-- begin Quoted passage --

100% remote work in exchange for 15% pay cut: Boston-based tech company 💵
Written by: Hrishikesh Pardeshi, Founder at Flexiple, buildd & Remote Tools.
Last updated: Sep 03, 2024
For tech companies, remote work has now become a natural choice. We have seen remote work work at a large-scale through 2020 and the transition is much easier for tech firms.
The question, however, is how you execute it. Companies are trying their own variant to see what works best. The most popular is the hybrid model where you still expect employees to come to office a fixed number of days in a week.
But the most intriguing aspect is how all of this will affect the pay. Earlier, things were simpler - you worked at the local office for a company and were paid based on the local market rate. Of course you can argue that this isn't fair - the same engineer working in Google India gets 1/10th of the salary of an SF engineer. But with remote working, this pay discrimination is becoming more apparent.
Take a pay cut and work remotely
Lose It, boston-based tech company, recently announced that they are moving to a hybrid model where employees have to come into the office only 2 days a week. On top of that, they also gave the option to work remotely 100% of the time if employees take a 15% pay cut. The assumption here is that people will move away from Boston and settle in less expensive cities or towns.
Lose It is of course not the first company to offer such a pay cut. Last year, VMWare and Facebook also publicly announced they will cut pay in case people move away from their current location.
For Lose It, 10-15% of employees are actually going ahead willing to take the pay cut and opt for permanent remote.
Does a pay cut make sense?

-- end Quoted passage --
-- begin Information supplied --

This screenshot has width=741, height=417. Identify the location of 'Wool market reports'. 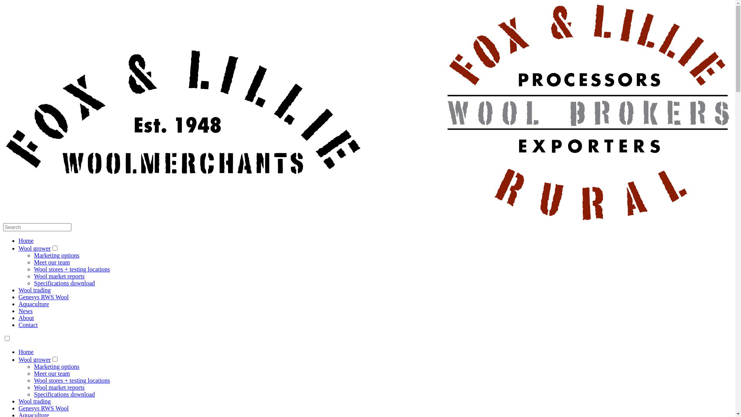
(59, 275).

-- end Information supplied --

Exercise description | Go on with the article about remote work and pay cuts, writing on from its final line. The listing is material of its own, apart from the article about remote work and pay cuts.

Exercise result |
Lose It's CEO says that the pay cut is essential since if they hire an engineer from Houston and have another one working from Boston, it won't be fair to pay both of them the same salary. Why? Because the cost of living in Boston is much higher (60%+) than Houston.
Honestly, that's a poor excuse for salary cuts. Where a person lives is his/her personal choice. If someone opts to move away from expensive cities, they should be rewarded for the move and not penalised. Plus a permanent remote employee has multiple additional costs including work setup, utility bills etc. as I'd written about some months ago.
So it actually is just about saving costs for the company. By offering a 15% lower salary to a tier-2/tier-3 city employee, you're now able to hire/retain talent at lower costs.
What's the solution?
So is global pay the right away to go about compensating employees? Yes and No.
Global pay is ideal. Companies should aim for that. But not all businesses can support SF rates. So you should ideally pay what you can afford, but do so uniformly across all hires at the same level.
When I built the remoteness calculator to compare remote companies, this is one of the major distinguishing factors I included. Take a look here!
What are your thoughts on this?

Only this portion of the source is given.